Say hello to the originals in the nano range of aquaria. Modern manufacturers may think that they created the market for small, ornate lifestyle aquariums, but they've missed that boat by many decades.

These little gems were discovered at Interpet’s 60th birthday party, brought along and owned by company founder Dr. Neville Carrington. Two tanks caught our eyes, one dating from the 1950’s — still intact, and in admirable condition — and another from the late thirties.

Filtration in that white-based tank doesn’t exist, aside what you choose to put in it, and it takes a novel approach to heating and lighting. After all, back then the submersible heaterstat didn’t exist!
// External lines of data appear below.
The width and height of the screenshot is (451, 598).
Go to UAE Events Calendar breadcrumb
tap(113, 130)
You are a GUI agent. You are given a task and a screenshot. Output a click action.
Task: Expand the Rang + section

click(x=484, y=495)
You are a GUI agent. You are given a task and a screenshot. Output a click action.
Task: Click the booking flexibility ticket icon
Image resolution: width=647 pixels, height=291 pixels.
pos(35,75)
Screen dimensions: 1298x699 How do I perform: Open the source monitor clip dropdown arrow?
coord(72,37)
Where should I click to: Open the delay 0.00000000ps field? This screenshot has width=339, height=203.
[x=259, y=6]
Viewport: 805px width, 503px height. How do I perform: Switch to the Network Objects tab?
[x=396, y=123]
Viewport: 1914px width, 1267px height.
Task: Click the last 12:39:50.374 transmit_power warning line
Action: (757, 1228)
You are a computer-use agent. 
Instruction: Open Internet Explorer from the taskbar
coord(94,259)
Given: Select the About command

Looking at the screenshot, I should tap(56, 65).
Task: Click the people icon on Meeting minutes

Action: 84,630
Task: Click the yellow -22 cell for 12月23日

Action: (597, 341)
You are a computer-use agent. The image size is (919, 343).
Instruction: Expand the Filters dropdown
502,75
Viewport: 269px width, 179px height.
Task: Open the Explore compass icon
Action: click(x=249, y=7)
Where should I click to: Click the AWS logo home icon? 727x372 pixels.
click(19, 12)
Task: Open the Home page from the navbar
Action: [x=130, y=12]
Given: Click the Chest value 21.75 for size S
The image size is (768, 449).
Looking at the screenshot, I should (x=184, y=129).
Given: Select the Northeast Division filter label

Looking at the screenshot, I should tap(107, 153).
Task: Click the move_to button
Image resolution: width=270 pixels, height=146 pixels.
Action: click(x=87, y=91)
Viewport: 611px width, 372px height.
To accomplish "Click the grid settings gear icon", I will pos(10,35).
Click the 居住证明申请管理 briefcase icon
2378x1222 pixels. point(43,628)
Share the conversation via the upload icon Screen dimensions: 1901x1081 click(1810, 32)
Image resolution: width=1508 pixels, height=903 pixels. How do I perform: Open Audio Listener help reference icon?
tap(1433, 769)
Instead, illumination and warmth are taken care of by a low wattage bulb that sits underneath the tank. Look hard and you’ll spot a clear panel on the base, with the bulb still in place!

It might not be to everyone’s tastes, but this is a piece of kit that I would kill to get my hands on. A modern filter, a hanging light, some carbon dioxide, and a few weeks of intense aquascaping and growing, and it’ll turn everyone’s head — and not just the two gentlemen angling at the edges!

And what about what looks like a hulking lump of rust next to it? Think again, that’s an original angle iron aquarium dated from around 1938. This one even pre-dates the emergence of lamps as heaters and relies on the older method that fishkeepers resorted to – heating the base.

Ingeniously, the bottom of that tank is a sheet of slate. It’s heavy, but it holds heat, and it holds it for a long time. Go back to the thirties, and fishkeepers would heat the bases of such tanks with paraffin lamps, getting them up to the right temperature in a burst of flame, and then letting the slate do the job of dissipating that warmth into the water.

Who says fishkeeping hasn’t become easier?